Installation was a breeze, here’s how:
Here’s what I had to work with. There’s no good way to gain access through the basement walls of my house. The field stone walls are 2 feet thick and go all the way up to the subfloor, past the joists. The only plausible option then is to go through what was formerly a window. As you can see, the former owner had the same idea. On the left is the vent for the current water heater, which as you can see, is far from code. It’s single wall pipe, with no protective thimble, slants upward instead of downward, and the minimum clearances to combustibles wasn’t even considered during installation. Note the expanding insulating foam wad on the one side of the vent pipe and the duct tape on the vent pipe.

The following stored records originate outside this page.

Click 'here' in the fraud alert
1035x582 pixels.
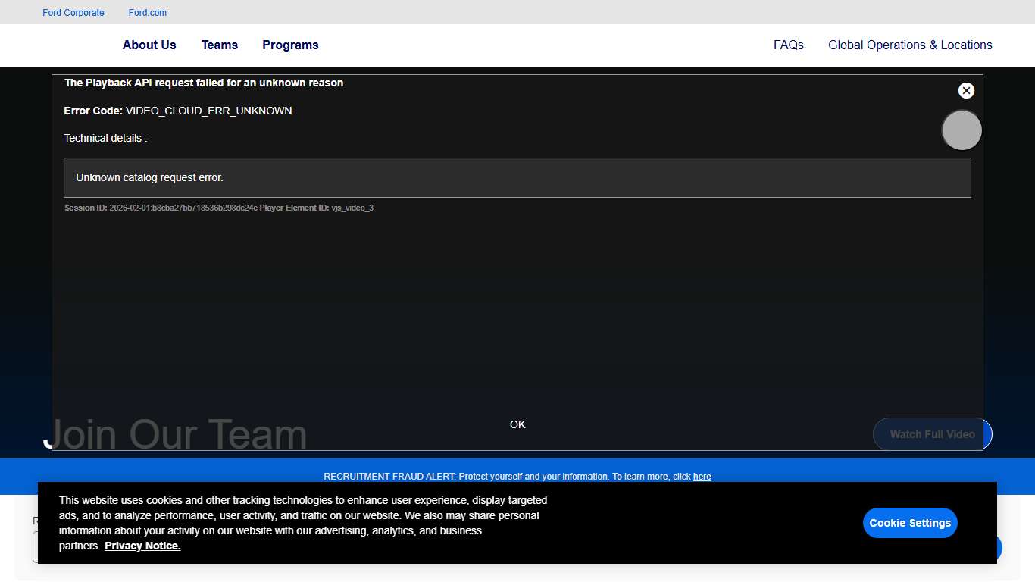702,477
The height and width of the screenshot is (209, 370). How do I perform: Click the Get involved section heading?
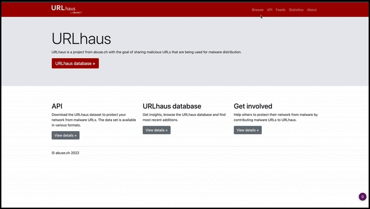[x=253, y=106]
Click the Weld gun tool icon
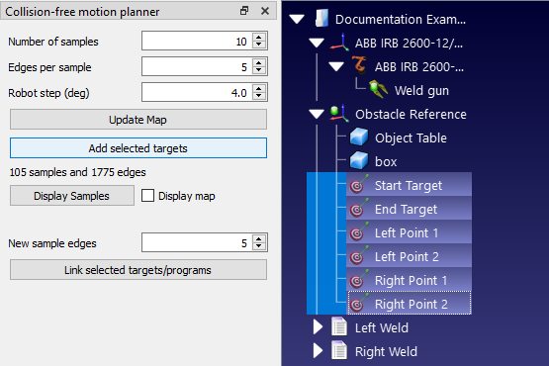 pos(378,89)
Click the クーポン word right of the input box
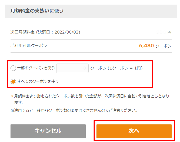 98,68
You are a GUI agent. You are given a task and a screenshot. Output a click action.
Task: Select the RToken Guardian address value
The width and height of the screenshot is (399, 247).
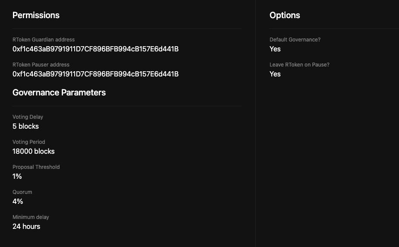point(95,49)
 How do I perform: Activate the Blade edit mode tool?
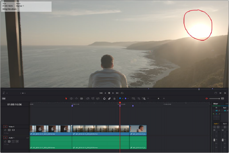pos(81,99)
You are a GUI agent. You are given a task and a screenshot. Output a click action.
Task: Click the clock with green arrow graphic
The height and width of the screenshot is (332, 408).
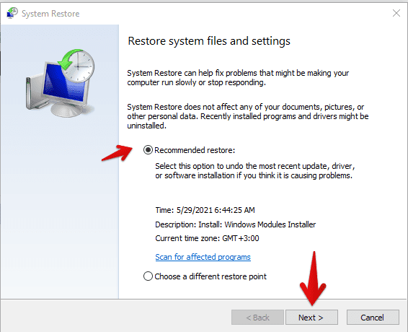tap(76, 65)
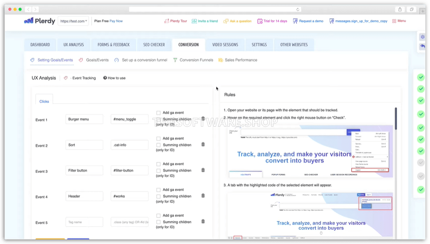Delete Event 2 with trash icon

click(203, 144)
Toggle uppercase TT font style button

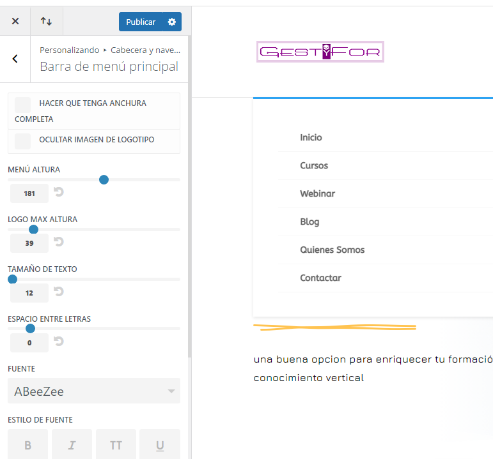point(116,445)
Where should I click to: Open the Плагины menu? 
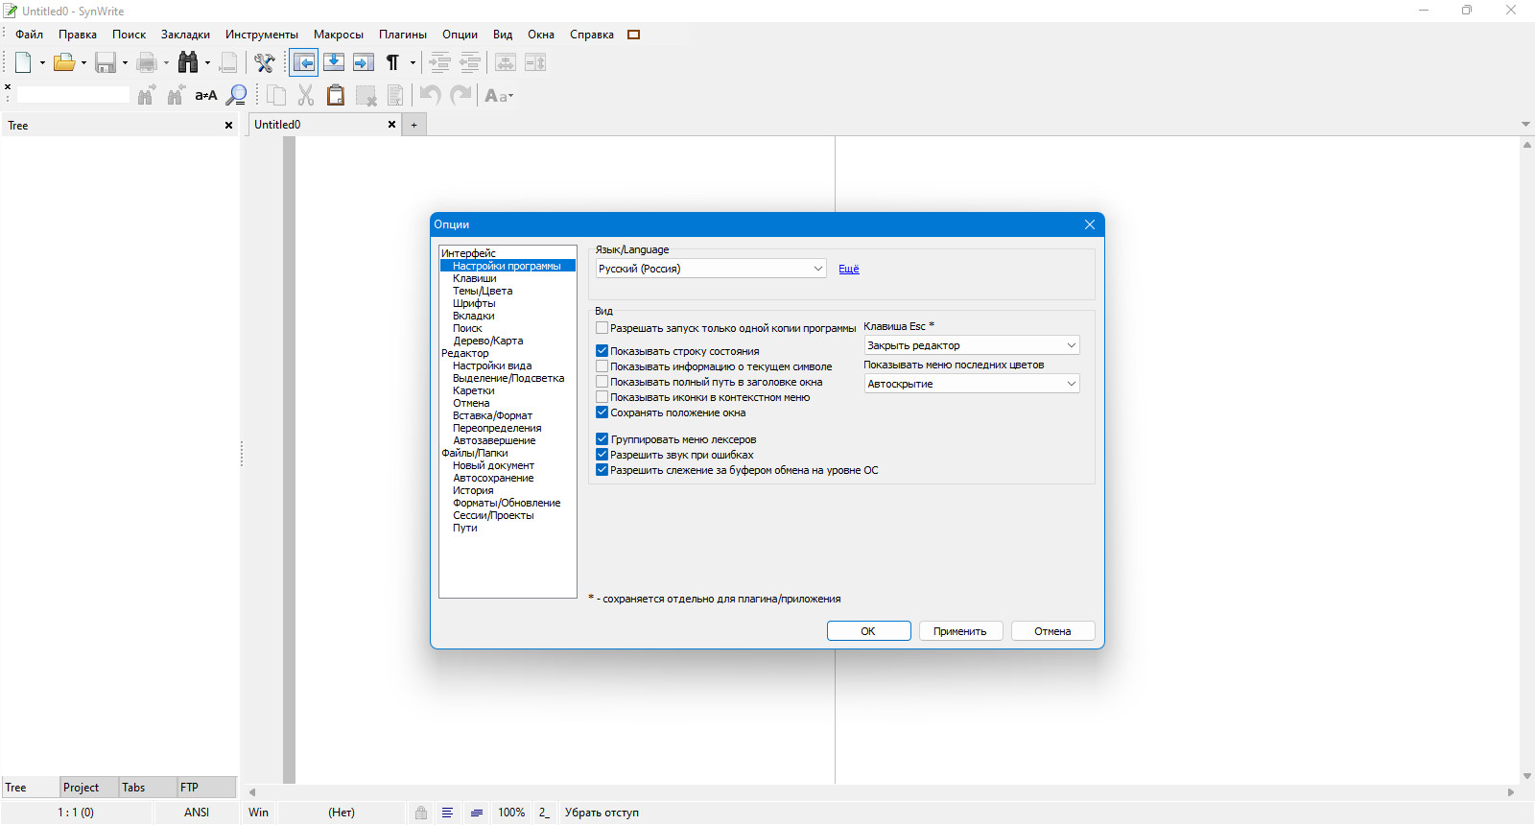[403, 35]
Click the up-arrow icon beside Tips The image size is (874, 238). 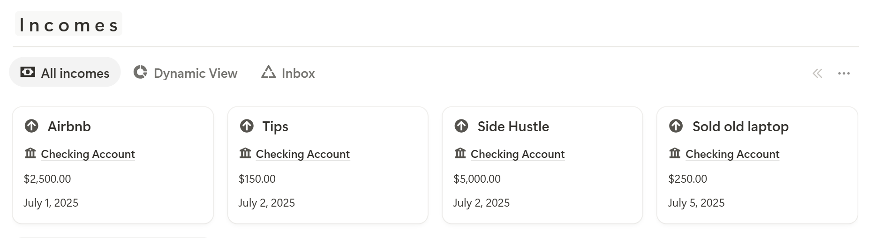[247, 126]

Groovy.

I got started by ripping out the old vent and cutting the hole big enough for the thimble for the new vent. I then installed the new thimble and part of the vent.

The kind of vent I’m using is called Z-Vent, which is cuttable. This is good, because this comes into the basement too far.

Then it was time to hang the heater. These window wells are so big the heater would be on the floor if I secured it directly to the wall, so I decided to span the window well with a piece of galvanized steel.

Then I hung the tankless water heater. Now, doesn’t that look nice? Takes up a lot less space than the 40 gallon tank.

I then trimmed the vent to fit and connected the exhaust.

Then it was time to tackle the plumbing. I purchased an isolator valve kit. These are great, they allow you to turn off the hot and cold and disconnect the unit by the built in unions for service, tap off the hot or cold at the heater, or isolate the hot and cold lines and run descaling solution through the heat exchanger without unhooking anything. And, the hot side has a built in port for the temperature/pressure relief valve. An inline check valve should also be installed on the cold side.

I love PEX tubing because it’s so easy to work with, and will eventually replumb the entire house in PEX. Until that time, I decided to make temporary connections to the existing plumbing.

Cutting PEX is easy with this handy-dandy ratcheting cutter. Makes for nice, clean, straight cuts.

Copper rings are slipped over the end of the tubing, and the tubing slipped over the fitting. Then the copper ring is crimped with the PEX crimping tool.

Always check the rings with the ring guage. The guage has a ‘GO’ side…

and a ‘NO GO’ side for each size. It measures that the ring is crimped enough, but not too much.

Here’s the plumbing complete. Next it’s time to get the gas line run. Of course, always have gas work completed by a qualified gas technician.

Installation is nearly complete, all that remains is securing the plumbing and natural gas lines. Here I’ve temporarily mounted the water heater’s remote control to the left of the unit for testing. Works great! One nice thing about the remote is you can mount it in your bathroom, set it to whaever temp you want your bath or shower to be and turn on only the hot tap. What sense does it make to heat the water to 120 degrees and then cool it down to your comfort level by adding cold water? And this way, your shower is a steady 106 degrees (or whatever you prefer) during your entire shower.